Pero ahí estaba él, con montones de pizzas para todos los ciclistas en los Campos Elíseos. Nadie había visto nunca nada parecido. El chico de los sueños se ganó corazones, pero sobre todo atrajo a miles de nuevos aficionados al ciclismo. El mundo del ciclismo tradicional observó esto con escepticismo.
Leer también
Los dolores de crecimiento del “equipo YouTube” Rockets, que sigue soñando con el Tour de Francia
El niño siguió soñando. Hace cuatro años volvió a ser ciclista, en su propio equipo. “Esto probablemente no funcionará”, dijeron los críticos. La gente miraba de reojo al nuevo equipo de Tietema, que hacía las cosas de manera diferente, completamente diferente a como nunca antes. Con sus vídeos. Fue divertido durante la gira. ¿Pero tenía que ser en el pelotón?
El chico acabó la París-Roubaix lo mejor que pudo. Estaba al final, con docenas de minutos fuera de tiempo. Pero qué importaba: otro sueño se hizo realidad: formar un equipo más grande. Sería mejor montar el Tour de Francia en este patio de recreo algún día. Él no, ahora era un verdadero ciclista.
Jaja, se gritó desde el margen. ¿Qué quiere Tietema ahora? Un equipo que sea lo suficientemente bueno para el Tour no es una coincidencia.
Jaja, se gritó desde el margen. ¿Qué quiere Tietema ahora? Un equipo que sea lo suficientemente bueno para el Tour no es una coincidencia. Es cierto que tenía un nombre curioso, Dylan Groenewegen. Pero su principal Groenewegen realmente no ha estado allí desde hace mucho tiempo.
Eso pensó el niño de los sueños. Correr no se trata sólo de pura velocidad. Se trata de mucho más. Sobre química, sobre reunir a las personas adecuadas.

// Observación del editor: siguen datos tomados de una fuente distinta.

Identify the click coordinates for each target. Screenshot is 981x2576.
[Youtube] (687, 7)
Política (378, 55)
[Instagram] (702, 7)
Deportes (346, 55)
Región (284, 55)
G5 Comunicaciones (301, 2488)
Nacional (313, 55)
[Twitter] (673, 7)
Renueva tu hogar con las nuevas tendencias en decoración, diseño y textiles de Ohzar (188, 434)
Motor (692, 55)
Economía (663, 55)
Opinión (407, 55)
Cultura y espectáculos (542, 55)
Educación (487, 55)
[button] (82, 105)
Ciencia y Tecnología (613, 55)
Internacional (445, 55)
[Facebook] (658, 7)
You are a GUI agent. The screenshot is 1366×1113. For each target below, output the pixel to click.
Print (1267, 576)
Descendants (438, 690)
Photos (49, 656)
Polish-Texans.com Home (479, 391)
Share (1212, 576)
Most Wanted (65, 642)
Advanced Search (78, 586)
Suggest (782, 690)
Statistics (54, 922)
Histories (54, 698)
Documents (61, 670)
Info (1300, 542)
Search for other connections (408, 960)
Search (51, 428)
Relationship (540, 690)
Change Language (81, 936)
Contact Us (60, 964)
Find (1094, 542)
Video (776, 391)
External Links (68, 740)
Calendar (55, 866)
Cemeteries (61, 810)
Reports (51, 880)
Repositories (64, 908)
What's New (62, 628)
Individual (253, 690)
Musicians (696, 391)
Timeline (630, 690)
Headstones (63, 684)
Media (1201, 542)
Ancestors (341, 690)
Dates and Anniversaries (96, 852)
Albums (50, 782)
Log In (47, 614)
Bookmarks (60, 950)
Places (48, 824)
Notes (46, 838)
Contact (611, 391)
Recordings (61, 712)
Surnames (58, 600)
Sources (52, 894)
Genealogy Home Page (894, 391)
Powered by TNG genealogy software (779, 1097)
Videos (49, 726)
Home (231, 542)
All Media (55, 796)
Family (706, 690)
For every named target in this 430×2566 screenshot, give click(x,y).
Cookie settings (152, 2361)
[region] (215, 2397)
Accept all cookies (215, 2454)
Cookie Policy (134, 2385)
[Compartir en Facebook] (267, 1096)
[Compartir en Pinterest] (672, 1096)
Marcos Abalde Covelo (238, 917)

Sobre sueños, sobre diversión. Y Bas Tietema parece saber exactamente esto último desde hace años.
Esta semana, los Tietema Rockets, su equipo, ganaron su primera carrera al más alto nivel, y cómo: Groenewegen no corrió a casa en la primera oportunidad, sino Jasper Philipsen.
Me gusta reírme de cualquiera que se atreva a decir: “Eso probablemente ya no funcione”. Porque si alguien ha demostrado que los sueños se pueden hacer realidad ese es Bas. Estoy deseando ver lo que viene porque estoy segura que al chico de los sueños todavía le queda mucho.